В настоящее время я убедился в следующем: резюмировать все знания ученика для учителя, как и для постороннего, невозможно, точно так же, как невозможно резюмировать мои, ваши знания из какой бы то ни было науки. Ежели бы сорокалетнего образованного человека повели на экзамен географии, было бы точно так же глупо и странно, как и когда ведут на такой экзамен 10-летнего человека. Как тот, так и другой должны отвечать не иначе, как наизусть, а в час времени действительных их знаний узнать нельзя. Чтобы узнать знания того и другого, надобно пожить с ними месяцы.

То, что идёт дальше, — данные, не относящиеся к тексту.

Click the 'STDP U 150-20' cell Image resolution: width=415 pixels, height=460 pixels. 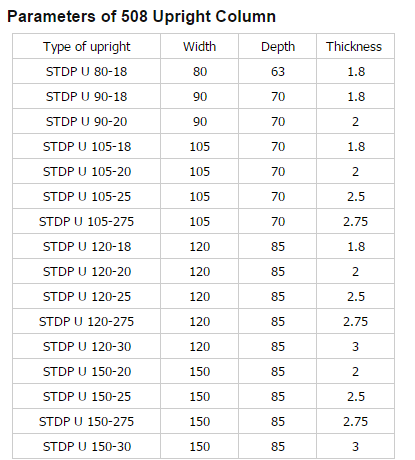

Там, где введены экзамены (под экзаменом я разумею всякое требование отвечания на вопрос), является только новый бесполезный предмет, требующий особенного труда, особенных способностей, и предмет этот называется приготовлением к экзаменам или урокам. Ученик гимназии учится истории, математике и еще главное — искусству отвечания на экзаменах. Я не считаю этого искусства полезным предметом преподавания. Я, учитель, оценяю степень знания своих учеников так же верно, как оценяю степень своих собственных знаний, хотя бы ни ученик, ни я не докладывали мне уроков, а ежели посторонний хочет оценять эту степень знания, то пускай он поживет с нами, изучит результаты и приложения к жизни наших знаний. Другого средства нет, и все попытки экзамена суть только обман, ложь и препятствия преподаванию. В деле преподавания один самостоятельный судья — учитель, и контролировать могут его только сами ученики.
В преподавании истории ученики отвечали все вместе не для того, чтобы поверять их знания, но потому, что в них есть потребность словом закреплять полученные впечатления. Летом ни новый учитель, ни я этого не поняли; мы видели в этом только поверку их знаний и потому нашли удобнее поверять по одиночке. Я не обдумал тогда еще, отчего было скучно и нехорошо, но вера моя в правило свободы учеников спасла меня. Большинство стало скучать, человека три самых смелых постоянно одни отвечали, человека три самых робких постоянно молчали, плакали и получали нули. В продолжение лета я неглижировал классами священной истории, и учитель, любитель порядка, имел полный простор рассаживать по лавкам, мучить по одиночкам и негодовать на закоснелость детей. Я несколько раз советовал в классе истории спустить детей с лавок, но мой совет принимался учителем за милую и простительную оригинальность (как, я вперед знаю, совет этот будет принят и большинством читателей-учителей), и до тех пор, пока не поступил старый учитель, порядок прежний всё держался, и только в дневнике учителя являлись отметки в роде следующих: «от Савина не могу добиться ни одного слова ; Гришин ничего не рассказал; упорство Петьки меня удивляет: не сказал ни одного слова; Савин еще хуже, чем прежде» и т. п.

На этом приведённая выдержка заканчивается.